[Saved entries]
:::::
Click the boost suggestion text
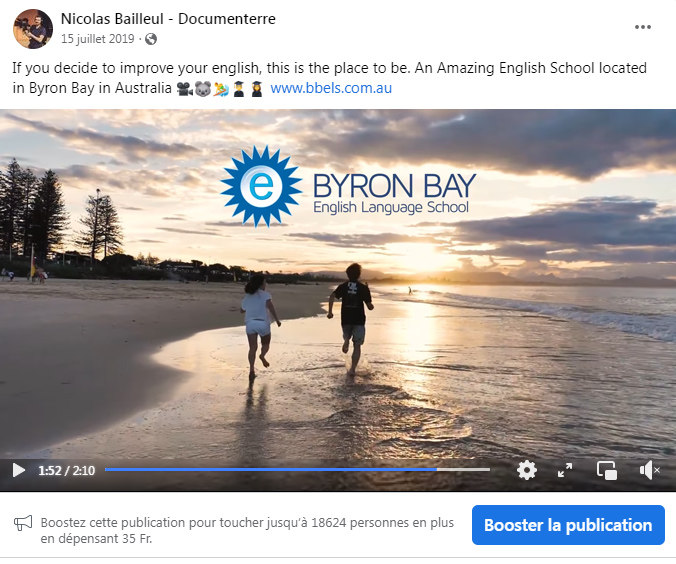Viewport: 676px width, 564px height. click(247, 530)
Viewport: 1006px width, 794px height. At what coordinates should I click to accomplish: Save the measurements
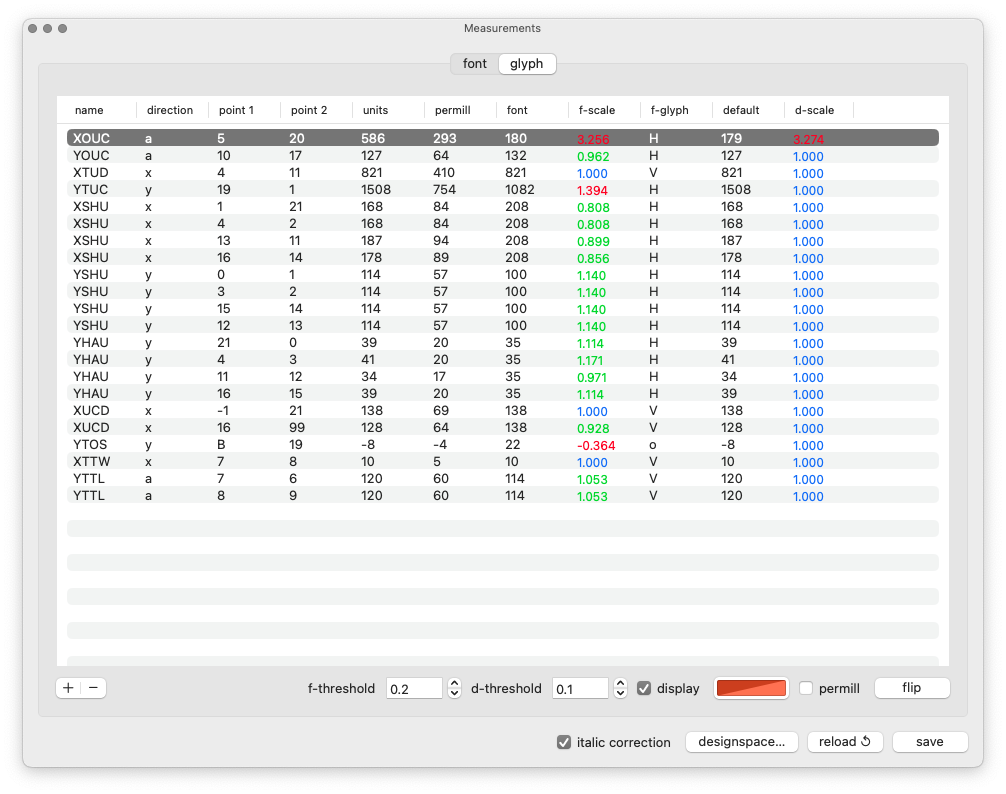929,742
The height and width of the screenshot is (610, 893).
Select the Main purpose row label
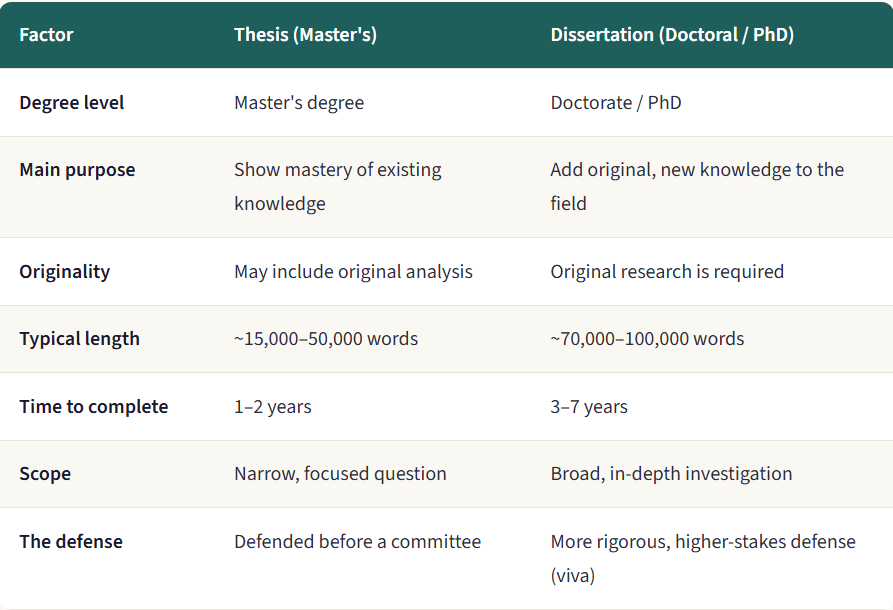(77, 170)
:::::
> **Task objective**: Extract, verbatim and alone, the lines from the line that contains "Viewport: 1006px width, 794px" to the last line of the records, inclusive; drop any picture.

> **Task solution**:
Viewport: 1006px width, 794px height. At what coordinates should I click to accomplish: Save the measurements
929,742
The height and width of the screenshot is (610, 893).
Select the Main purpose row label
(77, 170)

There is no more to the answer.